(Dataset items)
-=-=-=-=-

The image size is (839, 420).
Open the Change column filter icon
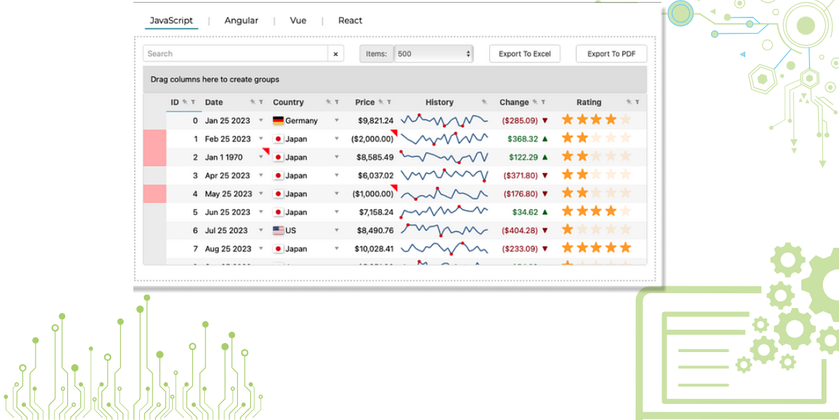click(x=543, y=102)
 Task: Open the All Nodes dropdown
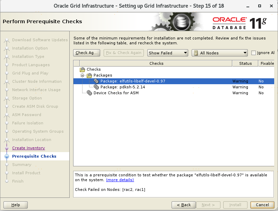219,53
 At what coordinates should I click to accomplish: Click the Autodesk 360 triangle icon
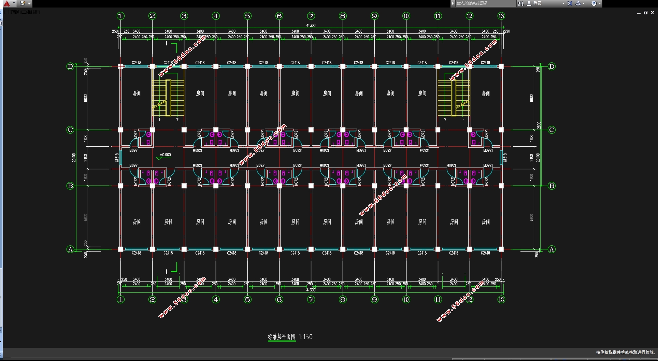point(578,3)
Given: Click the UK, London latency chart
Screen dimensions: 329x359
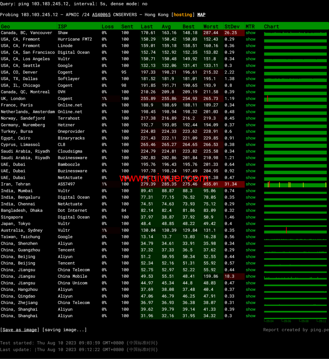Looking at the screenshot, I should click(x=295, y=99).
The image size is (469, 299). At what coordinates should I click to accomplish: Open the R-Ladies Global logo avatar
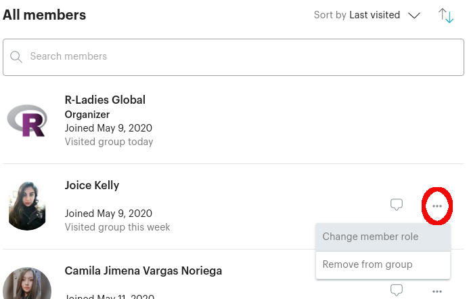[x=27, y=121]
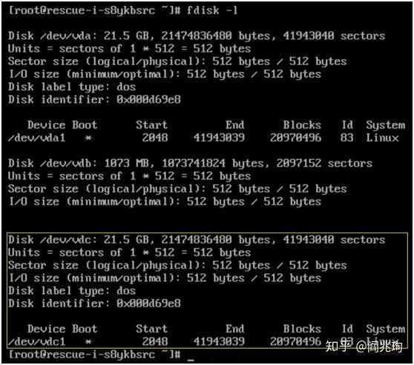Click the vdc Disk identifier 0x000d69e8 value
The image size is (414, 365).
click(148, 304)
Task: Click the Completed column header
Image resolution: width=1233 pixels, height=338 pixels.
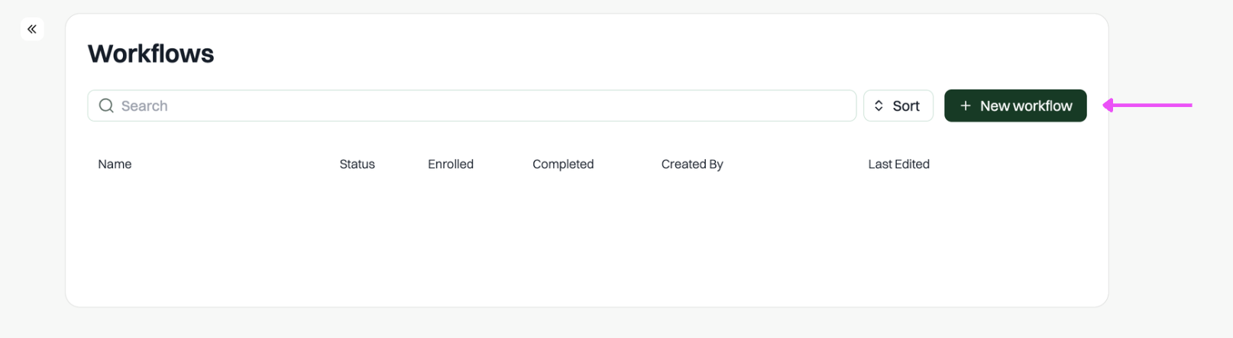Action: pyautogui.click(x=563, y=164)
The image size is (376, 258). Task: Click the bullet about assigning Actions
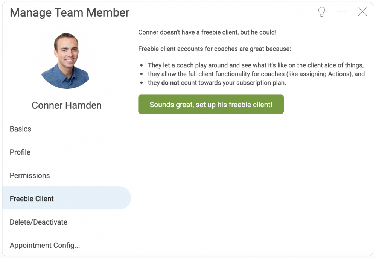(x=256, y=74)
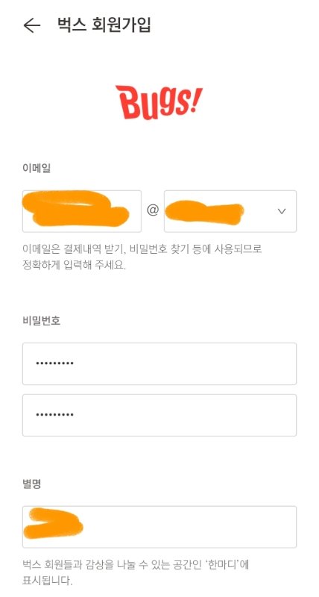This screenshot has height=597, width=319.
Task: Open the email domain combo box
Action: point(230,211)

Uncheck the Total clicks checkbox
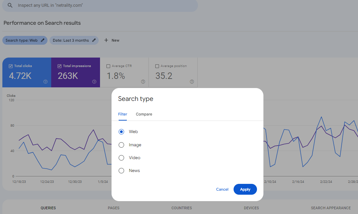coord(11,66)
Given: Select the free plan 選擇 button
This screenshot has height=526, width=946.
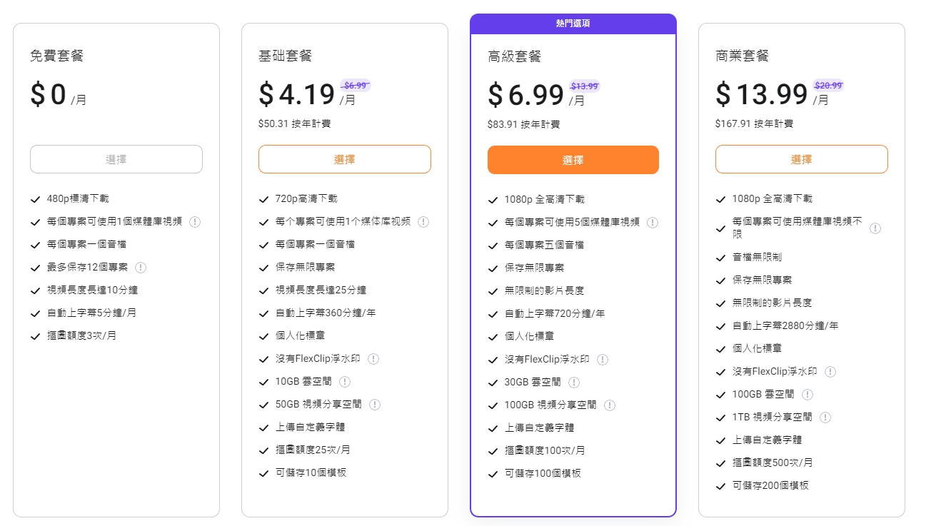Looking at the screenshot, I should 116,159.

-=-=-=-=-

Return word for word the lines from the beginning of the entries through the line that contains "Given: Click the UK, London latency chart", both ends included, but no pictures.

#### RESPONSE:
The image size is (839, 420).
Open the Change column filter icon
click(x=543, y=102)
 Task: Open the All Nodes dropdown
219,53
 At what coordinates should I click to accomplish: Click the Autodesk 360 triangle icon
point(578,3)
Given: Click the UK, London latency chart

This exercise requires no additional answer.